We can use a bucket brigade algorithm to strengthen the credit of rules that belong to a chain of actions that ends with a good payoff. In simple terms, this kind of algorithm works by creating a cascading effect by which a strong rule has to give some of its strength to the useful rules that have preceded it. This way, rule number 21 will be rewarded with a high payoff if it is part of the chain of moves that leads to victory.

At this stage of development, SimpleMind would already be able to play Go using the two procedures of performance system and credit assignment. If we were to show it many different matches, it would be able to assign credit to each move and play using the most effective moves that it has observed. Probably, this would be enough to beat most amateur players. However, beating Lee Se-dol requires more sophistication. As a 9-dan rank Go player, Lee has spent his entire life playing and studying the masters. Not only does he know all strong moves and tactics, but he has also developed intuition and skills that our AI would not possess.

Fortunately, we still have an ace to play: rule discovery. With this procedure we want SimpleMind to create new moves and tactics that mimic intuition and creativity. We want it to generate innovative strong tactics that Lee has never seen before. In other words, SimpleMind will have to create and discover new rules. We have two options for programming rule discovery. The first consist in asking the AI to create random rules and test them in game. This procedure can work for simple games, but it is inefficient due to its randomness. Moreover, it performs poorly in Go due to the immense amount of possible random tactics. SimpleMind would end up spending a huge amount of time and computational power to find only very few good moves.
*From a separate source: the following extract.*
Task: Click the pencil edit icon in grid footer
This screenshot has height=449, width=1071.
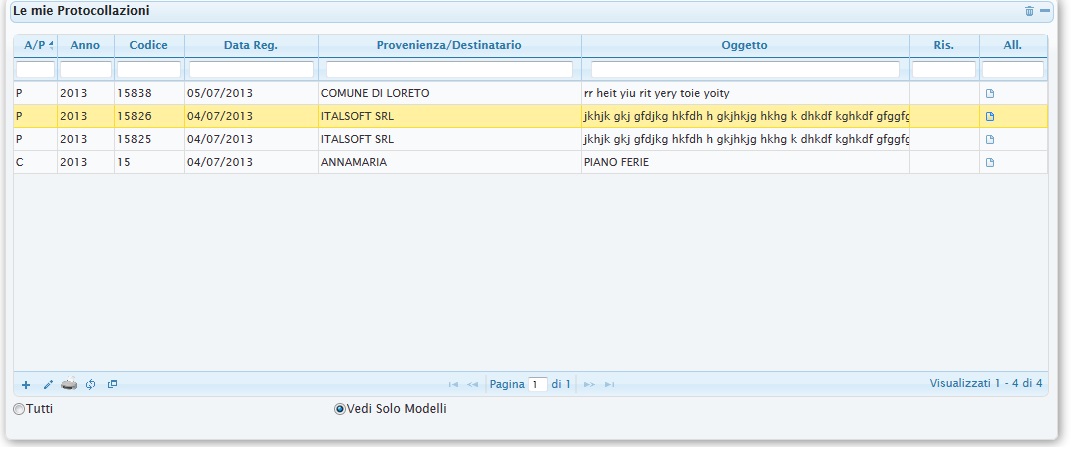Action: click(x=47, y=384)
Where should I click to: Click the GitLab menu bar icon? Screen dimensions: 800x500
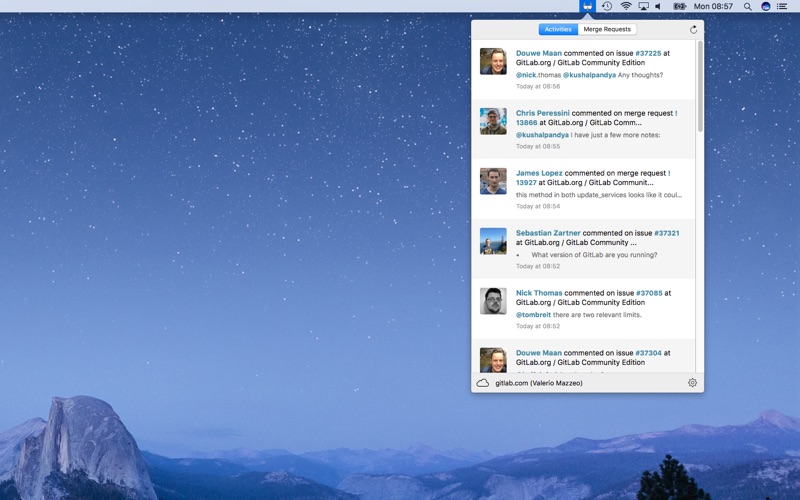[x=588, y=6]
The second option would be to focus on the creation of new ‘plausible’ rules. Instead of creating random rules, we would want to use SimpleMind’s resources to create rules that we expect to be effective. We could do so with a procedure that is inspired by the history of science and evolution. Technological innovation, just like biological evolution, is a non-linear historical process where innovations are built upon cumulative experience and then tested in the environment. Eventually, the innovations that have high fitness, like opposable thumbs, stick around and serve as a base for greater innovations and discoveries. Thus, if we seek to find plausible good moves at Go, we could try to emulate evolution by programming a so-called genetic algorithm into SimpleMind. As it can be inferred, this algorithm would seek to discover new rules by mimicking chromosomal crossover. It would select couples of high credit moves and then cross them over to create an offspring move. In turn, the child move would then be evaluated and, if considered strong, crossed over with another rule. Through iteration of this procedure, SimpleMind could discover new moves and strategies with high potential. Using those moves, our AI would be able to cope with Lee’s attack tactics and even surprise him with unexpected moves. Finally, SimpleMind would be ready to retrieve information, process it, and create new knowledge. It would be ready to beat Lee Se-dol, and all it needs is a bit of time to compute the best strategies.
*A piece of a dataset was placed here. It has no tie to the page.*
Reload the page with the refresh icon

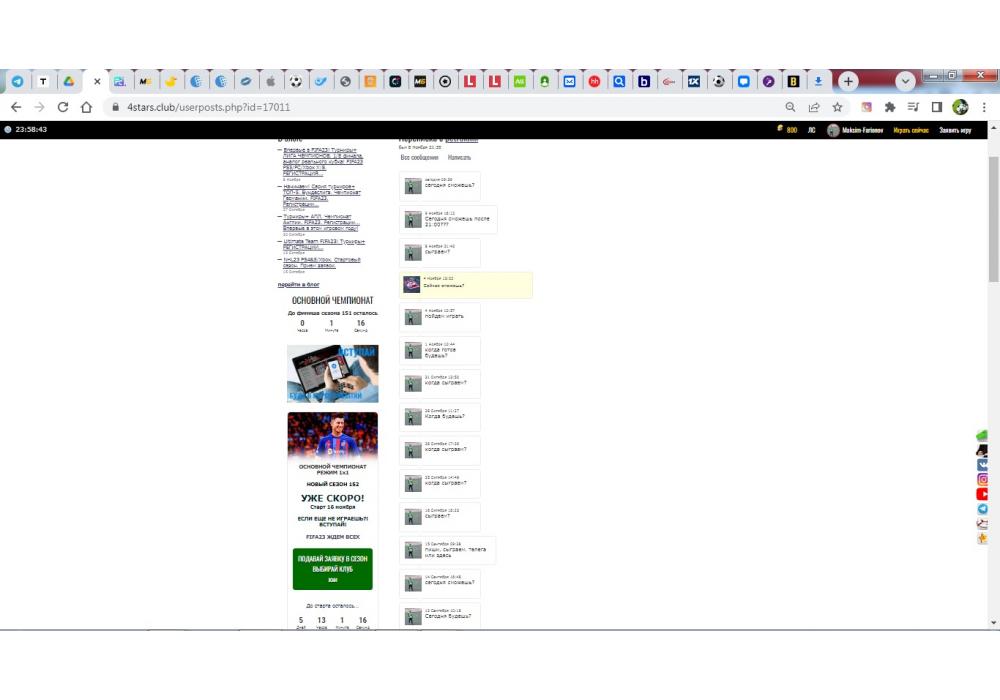(x=63, y=107)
The last lesson that I want to share about SimpleMind is also a disclaimer. AI is not easy to code, especially if we are not computer scientists, but the procedures and theories are rather intuitive and fascinating. After all, studying AI means posing questions to ourselves: how our brain works, how we think, and how we build knowledge. And this kind of inquiry, is one that we can all do regardless of our coding skills.


References:

Holland, John H. Hidden Order: How Adaptation Builds Complexity. New York: Addison-Wesley, 1995.

Boccara, Nino. Modeling Complex Systems. New York: Springer, 2004.

Zhong, Ning, Jiming Liu, Wu Jinglon, Yiyu Yao, Shengfu Lu, and Kuncheng Li. Web Intelligence Meets Brain Informatics: First WICI International Workshop, WImBI 2006 Beijing, China, December 15-16, 2006 Revised Selected and Invited Papers. Edited by J. G. Carbonell Siekmann and J. Subseries. Lecture Notes in Computer Science. Berlin: Springer, 2005.